The actual end of the book, however, is itself dissatisfying. There is a brief encounter in Lily's last few days with a character named Nettie Struther, who, though her background was unfortunate, has managed to become poor but happy through the love of a good man and a baby. The book, as I read it, presents this as a possible solution to Lily's insoluble problems that she has missed in her quest for social status and an aesthetically luxurious life, which rings false and seems surprisingly sentimental for such a penetrating novel. If it had been more clearly Lily's vision - another form of romanticizing her problems away - that could have been interesting, but I don't see that separation of author from character in the way this scene of domestic fulfillment is presented. When I tried to put it in words to my dad, he described it with the phrase “a coda of self-delusion,” which perfectly captures it. Certainly, money (and the lavish lifestyle that goes with it) never make up for a lack of warm, authentic human interactions, but neither does love make up for circumstantial hardships, like continual poverty, which can often put stress on and splinter human relationships. And not all relationships are uncomplicated; most contain their own disappointments and stressors.

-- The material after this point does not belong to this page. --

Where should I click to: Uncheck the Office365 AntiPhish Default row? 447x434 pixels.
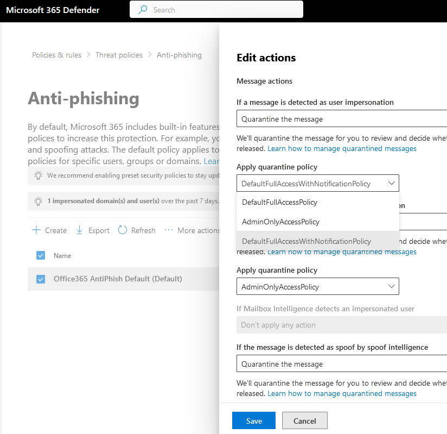point(40,279)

Bizarrely enough, the character of Rosedale, to me, is the great achievement of the book, although I suspect Wharton herself would not have seen it this way. He is presented initially in the book as a Jewish business man on the make: "a plump rosy man of the blond Jewish type, with smart London clothes
fitting him like upholstery, and small sidelong eyes which gave him the
air of appraising people as if they were bric-a-brac" (Ch. 1). There are a number of small but distinct ethnic slurs (phrases like "the instincts of his race") embedded in the text, and then there is Lily's disgust with Rosedale's manner and clearly mercantile view of the world.

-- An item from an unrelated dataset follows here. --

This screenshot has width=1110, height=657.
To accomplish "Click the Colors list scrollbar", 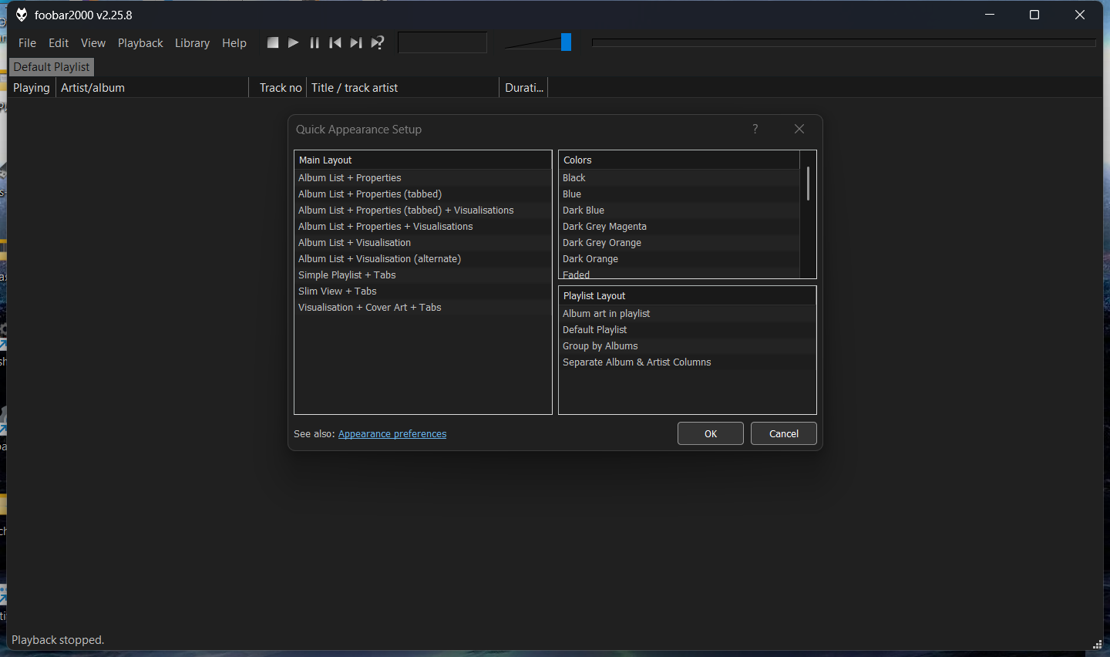I will point(808,185).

Throughout the book there is a strong contrast between the aristocratic elite and the up-and-comer nouveau-riche: the circle of the Gryces, Trenors and even the unscrupulous Berthe Dorset, are presented as innately superior to the upwardly mobile Brys, Gormers, and Mrs. Hatch. Lily herself is the product of a higher, more cultured social background, with its tastes and expectations, but having lost the money to support the lifestyle. She attempts to master the offenses to her sensibilities that contact with the lower social classes produces in her as she moves downward through the social strata. But Rosedale, who if anything, personifies the monied social climbers who are infiltrating the New York elite, turns out to be one of the most likeable characters, because he is sincerely upset by Lily's circumstance, and pragmatic enough to be ready to do something for her, and honest enough to come to the point in a way that the more refined Lawrence Seldon is unable to speak out in the most critical moments. Lily, and the book, I think, conclude with holding Rosedale in a high respect, even though Wharton never glosses over his lack of good breeding. He is coarse, in his manners, in his speech, in his view of the world, but he is genuine and ready to act.
Wharton passes on, leaving the closing chapters for Seldon to make his appearance at Lily's bedside (and wish he had said or done something sooner). There is some romantic nonsense about feeling closer to her in death than he had in life ("at least he HAD loved her...if the moment
had been fated to pass from them before they could seize it, he saw now
that, for both, it had been saved whole out of the ruin of their lives.") But I think it is remarkable that Wharton, along the way, showed a human and even admirable side, to a repellent character who continued to hold the basest, most avaricious view of life as an exchange of goods.